A Question of Rights
World War I had resulted in severe infringements of civil rights. The United States had a better record during World War II. German and Italian aliens faced restriction for less than a year. Japanese-Americans suffered a harsher fate as the government, in response to hysteria and bigotry, herded them into concentration camps. Even the Supreme Court gave its blessing to this injustice.
At the same time, traditional forms of prejudice limited the opportunities of African-Americans and Hispanics. Black leader A. Philip Randolph pressured Roosevelt into creating the Fair Employment Practices Commission, which in some cases was able to end job discrimination. The movement of minorities into industrial centers outside the South often created frictions, which in Detroit, New York, and Los Angeles erupted into violence. Despite limited gains during the war, minority leaders had laid the groundwork for future activism.
Though the war had bipartisan support, partisan politics continued. The foes of New Deal reform used the war as an excuse to end programs they opposed. Still, Roosevelt managed to win an unprecedented victory over Thomas Dewey in the 1944 presidential election. To satisfy conservative Democrats he chose Harry Truman of Missouri as his vice president.
Winning the War and the Peace
Winning the war required a coordinated military and diplomatic strategy in both Europe and the Pacific. The Allies first drove Italy from the war before Anglo-American forces stormed the beaches of Normandy on D-Day, June 6, 1944. After a ferocious German counterattack failed during the Battle of the Bulge, the Allies marched towards Berlin. By that time the forces of General MacArthur and Admiral Nimitz had moved within bomber range of Japan.
At a series of wartime meetings, Roosevelt, Churchill, and Stalin met to plan a global strategy, and lay the grounds for the postwar peace. They disagreed on many key points, including the best way to preserve peace. Still, they managed to compromise their differences in favor of the war effort. The high point of cooperation came at Teheran in 1943, when the three leaders agreed to the D-Day invasion of Europe. By the time they met at Yalta in February 1945, Roosevelt had secured a Soviet pledge to enter the war against Japan, but serious divisions had arisen over Poland and Germany.

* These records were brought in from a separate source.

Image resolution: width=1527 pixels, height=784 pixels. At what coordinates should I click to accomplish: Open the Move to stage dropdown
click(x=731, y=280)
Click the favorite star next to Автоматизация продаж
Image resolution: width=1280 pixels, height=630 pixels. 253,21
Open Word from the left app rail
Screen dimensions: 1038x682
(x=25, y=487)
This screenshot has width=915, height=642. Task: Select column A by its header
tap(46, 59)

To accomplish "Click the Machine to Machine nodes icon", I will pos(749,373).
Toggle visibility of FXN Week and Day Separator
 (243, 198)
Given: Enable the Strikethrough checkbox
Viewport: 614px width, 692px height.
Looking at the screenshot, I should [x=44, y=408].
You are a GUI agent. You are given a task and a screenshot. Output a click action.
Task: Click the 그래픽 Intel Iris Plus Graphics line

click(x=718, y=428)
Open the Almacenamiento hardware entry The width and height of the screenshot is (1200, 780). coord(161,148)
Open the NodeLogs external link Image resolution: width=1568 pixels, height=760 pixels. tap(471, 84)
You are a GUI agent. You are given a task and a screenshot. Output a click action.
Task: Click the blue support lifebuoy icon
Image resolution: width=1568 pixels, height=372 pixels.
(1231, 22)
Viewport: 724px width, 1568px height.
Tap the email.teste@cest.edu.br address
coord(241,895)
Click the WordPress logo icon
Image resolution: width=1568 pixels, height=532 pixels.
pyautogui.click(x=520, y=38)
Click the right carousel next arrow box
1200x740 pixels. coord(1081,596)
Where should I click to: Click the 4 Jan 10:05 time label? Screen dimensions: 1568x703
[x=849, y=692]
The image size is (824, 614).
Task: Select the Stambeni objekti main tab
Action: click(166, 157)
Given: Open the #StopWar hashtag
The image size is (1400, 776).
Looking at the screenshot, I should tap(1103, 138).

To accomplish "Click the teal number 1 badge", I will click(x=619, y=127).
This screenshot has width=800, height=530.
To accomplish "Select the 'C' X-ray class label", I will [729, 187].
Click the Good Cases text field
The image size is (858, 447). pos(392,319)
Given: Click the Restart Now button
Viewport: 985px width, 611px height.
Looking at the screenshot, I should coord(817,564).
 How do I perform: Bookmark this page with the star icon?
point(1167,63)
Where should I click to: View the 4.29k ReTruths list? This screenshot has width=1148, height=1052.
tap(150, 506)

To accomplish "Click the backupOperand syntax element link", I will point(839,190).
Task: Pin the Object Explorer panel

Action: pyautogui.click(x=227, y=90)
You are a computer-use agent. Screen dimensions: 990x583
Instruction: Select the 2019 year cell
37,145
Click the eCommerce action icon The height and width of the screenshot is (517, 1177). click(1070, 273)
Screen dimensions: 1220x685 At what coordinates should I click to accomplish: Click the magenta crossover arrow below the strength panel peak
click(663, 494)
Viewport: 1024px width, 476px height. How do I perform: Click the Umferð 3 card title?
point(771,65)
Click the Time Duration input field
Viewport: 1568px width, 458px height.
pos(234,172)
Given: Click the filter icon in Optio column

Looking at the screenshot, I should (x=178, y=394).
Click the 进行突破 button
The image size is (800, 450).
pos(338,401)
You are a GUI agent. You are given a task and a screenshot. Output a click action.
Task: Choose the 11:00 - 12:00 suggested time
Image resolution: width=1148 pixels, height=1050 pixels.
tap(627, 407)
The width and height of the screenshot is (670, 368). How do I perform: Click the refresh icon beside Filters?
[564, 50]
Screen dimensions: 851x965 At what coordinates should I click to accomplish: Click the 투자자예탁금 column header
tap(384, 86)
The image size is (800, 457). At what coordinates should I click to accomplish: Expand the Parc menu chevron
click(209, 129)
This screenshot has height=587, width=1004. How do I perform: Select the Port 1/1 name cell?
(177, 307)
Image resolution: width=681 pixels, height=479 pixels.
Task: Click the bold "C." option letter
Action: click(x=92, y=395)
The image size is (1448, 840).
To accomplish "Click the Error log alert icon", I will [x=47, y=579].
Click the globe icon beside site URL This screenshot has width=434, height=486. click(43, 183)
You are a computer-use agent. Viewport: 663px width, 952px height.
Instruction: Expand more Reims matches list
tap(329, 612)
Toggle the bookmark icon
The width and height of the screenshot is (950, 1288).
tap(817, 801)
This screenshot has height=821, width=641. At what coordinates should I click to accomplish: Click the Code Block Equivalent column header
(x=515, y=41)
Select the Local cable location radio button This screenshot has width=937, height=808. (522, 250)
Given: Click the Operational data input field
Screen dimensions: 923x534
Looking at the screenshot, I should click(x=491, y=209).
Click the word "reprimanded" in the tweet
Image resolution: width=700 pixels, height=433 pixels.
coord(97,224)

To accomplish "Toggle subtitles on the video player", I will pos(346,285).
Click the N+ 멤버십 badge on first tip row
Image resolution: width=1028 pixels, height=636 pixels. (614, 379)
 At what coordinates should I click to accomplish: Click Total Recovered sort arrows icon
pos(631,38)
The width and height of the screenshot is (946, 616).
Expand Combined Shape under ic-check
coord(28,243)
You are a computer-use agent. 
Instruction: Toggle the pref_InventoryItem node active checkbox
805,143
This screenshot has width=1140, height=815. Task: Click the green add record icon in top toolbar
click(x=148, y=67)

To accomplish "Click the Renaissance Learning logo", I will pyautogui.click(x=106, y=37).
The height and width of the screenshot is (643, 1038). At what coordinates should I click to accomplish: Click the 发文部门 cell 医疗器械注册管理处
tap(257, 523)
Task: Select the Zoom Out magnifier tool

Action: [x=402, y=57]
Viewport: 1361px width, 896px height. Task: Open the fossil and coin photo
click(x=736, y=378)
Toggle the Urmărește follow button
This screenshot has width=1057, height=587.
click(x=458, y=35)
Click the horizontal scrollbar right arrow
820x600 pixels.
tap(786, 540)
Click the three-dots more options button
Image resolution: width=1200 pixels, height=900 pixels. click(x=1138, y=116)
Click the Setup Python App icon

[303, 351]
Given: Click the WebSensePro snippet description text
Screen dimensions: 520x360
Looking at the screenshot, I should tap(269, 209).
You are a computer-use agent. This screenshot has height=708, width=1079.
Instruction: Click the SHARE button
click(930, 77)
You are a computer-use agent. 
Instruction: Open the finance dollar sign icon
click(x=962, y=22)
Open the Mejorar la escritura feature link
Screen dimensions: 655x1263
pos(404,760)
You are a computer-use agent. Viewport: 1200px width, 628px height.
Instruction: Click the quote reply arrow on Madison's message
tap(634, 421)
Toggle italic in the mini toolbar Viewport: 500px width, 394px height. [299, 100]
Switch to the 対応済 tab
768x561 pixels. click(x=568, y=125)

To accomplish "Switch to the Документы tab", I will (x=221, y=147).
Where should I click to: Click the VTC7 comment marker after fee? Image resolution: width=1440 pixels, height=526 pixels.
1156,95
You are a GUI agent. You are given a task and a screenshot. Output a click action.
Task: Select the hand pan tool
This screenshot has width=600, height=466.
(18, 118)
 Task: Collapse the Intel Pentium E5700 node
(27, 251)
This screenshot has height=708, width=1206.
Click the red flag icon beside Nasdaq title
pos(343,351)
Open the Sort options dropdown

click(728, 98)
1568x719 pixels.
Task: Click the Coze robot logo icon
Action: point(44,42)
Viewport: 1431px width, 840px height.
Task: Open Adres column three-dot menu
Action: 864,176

Yalta marked the final episode of Roosevelt's diplomatic stewardship. Roosevelt's concessions to Stalin on Poland, Eastern Europe, and Asia were controversial but unavoidable, given the Soviet Union's wartime sacrifices and successes. Having led the Allies skillfully, Roosevelt neither enjoyed the fruits of victory nor suffered the failures of the peace, for he died weeks before the German surrender. To Harry Truman fell the task of bringing the war to an end and the peace to fruition.
Victory brought a series of shocks. In liberating Germany and Poland, Allied armies confronted the grisly evidence of the Holocaust. Hitler had ordered the systematic extermination of Europe's Jews and other groups stigmatized by Nazi ideology. Only as the war neared its end was the War Refugee Board established to assist European Jews.
To Truman fell the responsibility of bringing the United Nations and new international economic institutions into being, as well as managing relations with the Soviet Union. Truman spent two weeks meeting with the British and Russians at Potsdam in Germany without resolving any important issues of the peace. Even more consequential for postwar affairs, the first successful test of an atomic bomb led to its use on two Japanese cities. The horror of those attacks brought the war swiftly to an end. "World War II changed everything," an admiral remarked. It especially promoted bigness and consolidation in government, business, and agriculture. And it made the United States the world's greatest power, with a monopoly on the world's most awesome weapon.